Americans got about one in five calories from dining out, either in restaurants or fast-food joints, in the period between 2003 and 2016. And while those meals may have been convenient, fun, and even tasty, they typically weren’t very healthy, according to new research from Tufts University.
At fast-food restaurants, 70 percent of the meals Americans consumed were of poor dietary quality in 2015-16, down from 75 percent in 2003-2004. At full-service restaurants about 50 percent were of poor quality, about the same as in 2003-2004, according to the study by researchers at Friedman School of Nutrition Science and Policy at Tufts University, which was published Wednesday in the Journal of Nutrition.
“Our findings show dining out is a recipe for unhealthy eating most of the time,” Dariush Mozaffarian, senior author and dean of the Friedman School, said in a statement.
Are there restaurants that serve extremely healthful food? Few and far between, apparently. Less than 0.1 percent of the meals consumed while dining out were rated as “ideal” in quality, the researchers said.
The problem has serious implications, the researchers noted. “Our food is the number one cause of poor health in the country, representing a tremendous opportunity to reduce diet-related illness and associated health care spending,” Mozaffarian said.
The researchers said it would help if restaurants used more healthful ingredients and cut back on the salt.
“We found the largest opportunities for enhancing nutritional quality would be adding more whole grains, nuts and legumes, fish, and fruits and vegetables to meals while reducing salt,” first author Junxiu Liu, a postdoctoral scholar at the Friedman School, said in the statement.
One of the study’s concrete suggestions: “Potential strategies could include altering the ‘default’ sides for major menu items, e.g., offering fruits or vegetables in exchange for french fries.”
The study looked at the dietary selections of more than 35,000 US adults from the National Health and Nutrition Examination Survey from 2003 to 2016. The researchers graded what people ate, based on the American Heart Association 2020 diet score.

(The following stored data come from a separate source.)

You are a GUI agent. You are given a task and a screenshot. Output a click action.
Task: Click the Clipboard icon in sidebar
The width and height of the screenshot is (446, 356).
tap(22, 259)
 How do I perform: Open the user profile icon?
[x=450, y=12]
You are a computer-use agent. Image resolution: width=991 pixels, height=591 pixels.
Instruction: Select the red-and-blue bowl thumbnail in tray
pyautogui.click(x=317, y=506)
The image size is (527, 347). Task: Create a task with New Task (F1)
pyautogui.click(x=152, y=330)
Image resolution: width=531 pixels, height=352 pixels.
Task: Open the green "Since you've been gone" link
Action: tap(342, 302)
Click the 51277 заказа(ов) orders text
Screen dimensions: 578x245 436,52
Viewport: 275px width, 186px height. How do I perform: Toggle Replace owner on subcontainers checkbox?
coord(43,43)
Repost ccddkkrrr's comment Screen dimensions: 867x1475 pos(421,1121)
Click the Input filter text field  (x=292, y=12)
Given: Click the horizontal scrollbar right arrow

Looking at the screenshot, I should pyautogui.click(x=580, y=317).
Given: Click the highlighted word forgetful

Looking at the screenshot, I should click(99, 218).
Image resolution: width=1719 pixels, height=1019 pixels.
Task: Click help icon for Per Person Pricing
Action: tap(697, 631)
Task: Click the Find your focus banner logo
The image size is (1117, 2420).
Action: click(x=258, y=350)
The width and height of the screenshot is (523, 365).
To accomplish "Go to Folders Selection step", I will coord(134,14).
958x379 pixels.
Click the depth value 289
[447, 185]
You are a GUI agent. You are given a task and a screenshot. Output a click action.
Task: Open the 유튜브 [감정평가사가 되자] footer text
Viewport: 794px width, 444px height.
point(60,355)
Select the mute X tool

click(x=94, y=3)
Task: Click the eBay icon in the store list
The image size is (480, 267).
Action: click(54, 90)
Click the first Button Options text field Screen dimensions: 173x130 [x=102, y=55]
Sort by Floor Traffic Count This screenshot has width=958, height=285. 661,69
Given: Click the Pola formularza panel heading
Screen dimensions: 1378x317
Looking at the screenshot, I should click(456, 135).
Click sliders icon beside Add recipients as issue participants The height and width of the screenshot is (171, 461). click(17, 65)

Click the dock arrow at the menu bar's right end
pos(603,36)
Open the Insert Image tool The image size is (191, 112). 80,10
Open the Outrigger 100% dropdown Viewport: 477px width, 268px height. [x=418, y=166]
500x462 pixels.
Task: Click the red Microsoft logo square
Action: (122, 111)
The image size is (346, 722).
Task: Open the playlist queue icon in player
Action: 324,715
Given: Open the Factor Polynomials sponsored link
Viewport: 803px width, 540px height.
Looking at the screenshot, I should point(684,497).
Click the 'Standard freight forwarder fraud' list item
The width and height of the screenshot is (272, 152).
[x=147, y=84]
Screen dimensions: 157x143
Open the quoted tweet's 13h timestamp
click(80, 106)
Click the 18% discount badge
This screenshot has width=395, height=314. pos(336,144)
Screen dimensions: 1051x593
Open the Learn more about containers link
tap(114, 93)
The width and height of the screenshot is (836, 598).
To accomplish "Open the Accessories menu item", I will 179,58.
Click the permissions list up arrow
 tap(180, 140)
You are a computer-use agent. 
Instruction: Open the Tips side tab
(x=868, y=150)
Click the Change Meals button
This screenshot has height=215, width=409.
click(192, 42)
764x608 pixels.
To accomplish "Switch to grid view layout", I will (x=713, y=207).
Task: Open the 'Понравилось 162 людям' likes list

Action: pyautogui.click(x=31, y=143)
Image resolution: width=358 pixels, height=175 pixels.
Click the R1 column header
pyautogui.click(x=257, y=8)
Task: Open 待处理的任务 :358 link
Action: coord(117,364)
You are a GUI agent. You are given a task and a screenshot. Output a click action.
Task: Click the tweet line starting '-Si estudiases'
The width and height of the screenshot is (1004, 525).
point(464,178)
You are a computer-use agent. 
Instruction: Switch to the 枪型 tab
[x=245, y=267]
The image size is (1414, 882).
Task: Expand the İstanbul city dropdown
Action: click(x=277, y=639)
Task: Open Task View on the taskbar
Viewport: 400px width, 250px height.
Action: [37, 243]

The researchers also found that some groups ate healthier over time, but others did not make progress. For example, the quality of fast-food meals consumed by non-Hispanic whites and Mexican-Americans improved, but there was no change in the quality of such meals consumed by non-Hispanic Blacks. The study also found that over the study years people with college degrees were getting better-quality fast-food meals, but people with only a high school education continued to eat a high percentage of poor-quality fast-food.
“These findings highlight the specific challenges and opportunities for improving the nutritional quality of restaurant meals consumed by US adults, which could be achieved by separate or joint actions by consumers, governments, and the restaurant industry,” the study said.
Dietitian Audrey Koltun, from Cohen Children’s Medical Center in Lake Success, N.Y., told US News & World Report, “Most restaurants — but not all — do have healthy, or at least somewhat better options. if one chooses. There have been trends focusing on healthier kids meals, whole grains and vegetarian options, but people want to eat what they want when eating out or getting take-out.”